- **WHAT IS BEING ASKED**
Copy out the records below verbatim, keeping every line in the same order with no changes.
>> Begin RECORD LIST
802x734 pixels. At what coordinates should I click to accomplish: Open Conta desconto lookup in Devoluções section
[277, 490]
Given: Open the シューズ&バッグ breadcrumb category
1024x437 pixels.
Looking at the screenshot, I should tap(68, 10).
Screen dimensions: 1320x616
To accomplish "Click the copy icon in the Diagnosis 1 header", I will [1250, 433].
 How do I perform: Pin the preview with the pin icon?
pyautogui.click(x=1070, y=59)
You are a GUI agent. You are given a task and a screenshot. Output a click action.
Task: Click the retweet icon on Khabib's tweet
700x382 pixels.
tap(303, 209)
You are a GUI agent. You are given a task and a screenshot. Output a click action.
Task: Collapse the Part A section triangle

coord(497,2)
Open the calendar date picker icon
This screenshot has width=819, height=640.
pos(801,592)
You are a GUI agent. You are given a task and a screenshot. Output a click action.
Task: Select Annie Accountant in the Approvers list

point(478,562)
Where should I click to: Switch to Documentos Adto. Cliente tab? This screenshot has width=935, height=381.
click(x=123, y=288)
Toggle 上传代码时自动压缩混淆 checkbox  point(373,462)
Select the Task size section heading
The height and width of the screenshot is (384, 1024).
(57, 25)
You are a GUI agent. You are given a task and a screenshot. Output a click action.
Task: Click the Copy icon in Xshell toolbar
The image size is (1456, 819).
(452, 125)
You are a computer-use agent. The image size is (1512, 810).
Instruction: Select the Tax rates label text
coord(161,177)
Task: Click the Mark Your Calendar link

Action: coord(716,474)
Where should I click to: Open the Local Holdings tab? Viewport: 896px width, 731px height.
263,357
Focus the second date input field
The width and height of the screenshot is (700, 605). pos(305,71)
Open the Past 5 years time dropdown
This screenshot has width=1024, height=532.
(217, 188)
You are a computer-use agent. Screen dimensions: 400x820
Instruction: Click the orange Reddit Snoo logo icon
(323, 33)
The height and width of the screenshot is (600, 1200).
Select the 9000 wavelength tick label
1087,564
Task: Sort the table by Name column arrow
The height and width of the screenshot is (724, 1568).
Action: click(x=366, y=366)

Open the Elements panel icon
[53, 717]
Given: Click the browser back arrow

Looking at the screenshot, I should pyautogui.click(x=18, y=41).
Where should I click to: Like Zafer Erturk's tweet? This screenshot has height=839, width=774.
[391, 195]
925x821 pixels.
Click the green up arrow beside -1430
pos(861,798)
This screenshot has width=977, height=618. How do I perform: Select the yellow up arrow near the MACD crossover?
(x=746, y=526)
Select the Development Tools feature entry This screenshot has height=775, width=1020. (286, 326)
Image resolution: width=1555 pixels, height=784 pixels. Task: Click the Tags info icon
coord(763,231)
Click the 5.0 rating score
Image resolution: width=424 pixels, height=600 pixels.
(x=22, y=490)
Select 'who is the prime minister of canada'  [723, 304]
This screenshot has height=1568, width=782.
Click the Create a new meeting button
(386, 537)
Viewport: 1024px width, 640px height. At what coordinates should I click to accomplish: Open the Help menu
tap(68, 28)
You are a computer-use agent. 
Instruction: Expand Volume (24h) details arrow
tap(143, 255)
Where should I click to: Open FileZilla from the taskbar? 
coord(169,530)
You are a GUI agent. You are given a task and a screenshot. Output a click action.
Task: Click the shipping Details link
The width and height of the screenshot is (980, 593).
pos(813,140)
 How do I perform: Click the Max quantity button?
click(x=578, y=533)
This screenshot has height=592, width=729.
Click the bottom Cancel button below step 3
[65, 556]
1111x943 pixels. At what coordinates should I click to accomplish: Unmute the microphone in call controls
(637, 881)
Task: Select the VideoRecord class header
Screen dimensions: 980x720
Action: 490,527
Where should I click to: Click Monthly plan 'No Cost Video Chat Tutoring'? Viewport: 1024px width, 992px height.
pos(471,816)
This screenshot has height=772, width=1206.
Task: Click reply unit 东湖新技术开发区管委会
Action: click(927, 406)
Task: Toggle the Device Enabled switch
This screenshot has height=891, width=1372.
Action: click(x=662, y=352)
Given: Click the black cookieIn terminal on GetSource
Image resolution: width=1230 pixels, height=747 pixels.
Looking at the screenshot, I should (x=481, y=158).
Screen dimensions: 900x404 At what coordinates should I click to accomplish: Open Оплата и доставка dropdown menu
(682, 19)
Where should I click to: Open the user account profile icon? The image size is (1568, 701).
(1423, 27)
>> End RECORD LIST
- **RESPONSE TO THIS TASK**
802x734 pixels. At what coordinates should I click to accomplish: Open Conta desconto lookup in Devoluções section
[277, 490]
Given: Open the シューズ&バッグ breadcrumb category
1024x437 pixels.
Looking at the screenshot, I should tap(68, 10).
Screen dimensions: 1320x616
To accomplish "Click the copy icon in the Diagnosis 1 header", I will [1250, 433].
 How do I perform: Pin the preview with the pin icon?
pyautogui.click(x=1070, y=59)
You are a GUI agent. You are given a task and a screenshot. Output a click action.
Task: Click the retweet icon on Khabib's tweet
700x382 pixels.
tap(303, 209)
You are a GUI agent. You are given a task and a screenshot. Output a click action.
Task: Collapse the Part A section triangle

coord(497,2)
Open the calendar date picker icon
This screenshot has width=819, height=640.
pos(801,592)
You are a GUI agent. You are given a task and a screenshot. Output a click action.
Task: Select Annie Accountant in the Approvers list

point(478,562)
Where should I click to: Switch to Documentos Adto. Cliente tab? This screenshot has width=935, height=381.
click(x=123, y=288)
Toggle 上传代码时自动压缩混淆 checkbox  point(373,462)
Select the Task size section heading
The height and width of the screenshot is (384, 1024).
(57, 25)
You are a GUI agent. You are given a task and a screenshot. Output a click action.
Task: Click the Copy icon in Xshell toolbar
The image size is (1456, 819).
(452, 125)
You are a computer-use agent. The image size is (1512, 810).
Instruction: Select the Tax rates label text
coord(161,177)
Task: Click the Mark Your Calendar link

Action: coord(716,474)
Where should I click to: Open the Local Holdings tab? Viewport: 896px width, 731px height.
263,357
Focus the second date input field
The width and height of the screenshot is (700, 605). pos(305,71)
Open the Past 5 years time dropdown
This screenshot has width=1024, height=532.
(217, 188)
You are a computer-use agent. Screen dimensions: 400x820
Instruction: Click the orange Reddit Snoo logo icon
(323, 33)
The height and width of the screenshot is (600, 1200).
Select the 9000 wavelength tick label
1087,564
Task: Sort the table by Name column arrow
The height and width of the screenshot is (724, 1568).
Action: click(x=366, y=366)

Open the Elements panel icon
[53, 717]
Given: Click the browser back arrow

Looking at the screenshot, I should pyautogui.click(x=18, y=41).
Where should I click to: Like Zafer Erturk's tweet? This screenshot has height=839, width=774.
[391, 195]
925x821 pixels.
Click the green up arrow beside -1430
pos(861,798)
This screenshot has width=977, height=618. How do I perform: Select the yellow up arrow near the MACD crossover?
(x=746, y=526)
Select the Development Tools feature entry This screenshot has height=775, width=1020. (286, 326)
Image resolution: width=1555 pixels, height=784 pixels. Task: Click the Tags info icon
coord(763,231)
Click the 5.0 rating score
Image resolution: width=424 pixels, height=600 pixels.
(x=22, y=490)
Select 'who is the prime minister of canada'  [723, 304]
This screenshot has height=1568, width=782.
Click the Create a new meeting button
(386, 537)
Viewport: 1024px width, 640px height. At what coordinates should I click to accomplish: Open the Help menu
tap(68, 28)
You are a computer-use agent. 
Instruction: Expand Volume (24h) details arrow
tap(143, 255)
Where should I click to: Open FileZilla from the taskbar? 
coord(169,530)
You are a GUI agent. You are given a task and a screenshot. Output a click action.
Task: Click the shipping Details link
The width and height of the screenshot is (980, 593).
pos(813,140)
 How do I perform: Click the Max quantity button?
click(x=578, y=533)
This screenshot has height=592, width=729.
Click the bottom Cancel button below step 3
[65, 556]
1111x943 pixels. At what coordinates should I click to accomplish: Unmute the microphone in call controls
(637, 881)
Task: Select the VideoRecord class header
Screen dimensions: 980x720
Action: 490,527
Where should I click to: Click Monthly plan 'No Cost Video Chat Tutoring'? Viewport: 1024px width, 992px height.
pos(471,816)
This screenshot has height=772, width=1206.
Task: Click reply unit 东湖新技术开发区管委会
Action: click(927, 406)
Task: Toggle the Device Enabled switch
This screenshot has height=891, width=1372.
Action: click(x=662, y=352)
Given: Click the black cookieIn terminal on GetSource
Image resolution: width=1230 pixels, height=747 pixels.
Looking at the screenshot, I should (x=481, y=158).
Screen dimensions: 900x404 At what coordinates should I click to accomplish: Open Оплата и доставка dropdown menu
(682, 19)
Where should I click to: Open the user account profile icon? The image size is (1568, 701).
(1423, 27)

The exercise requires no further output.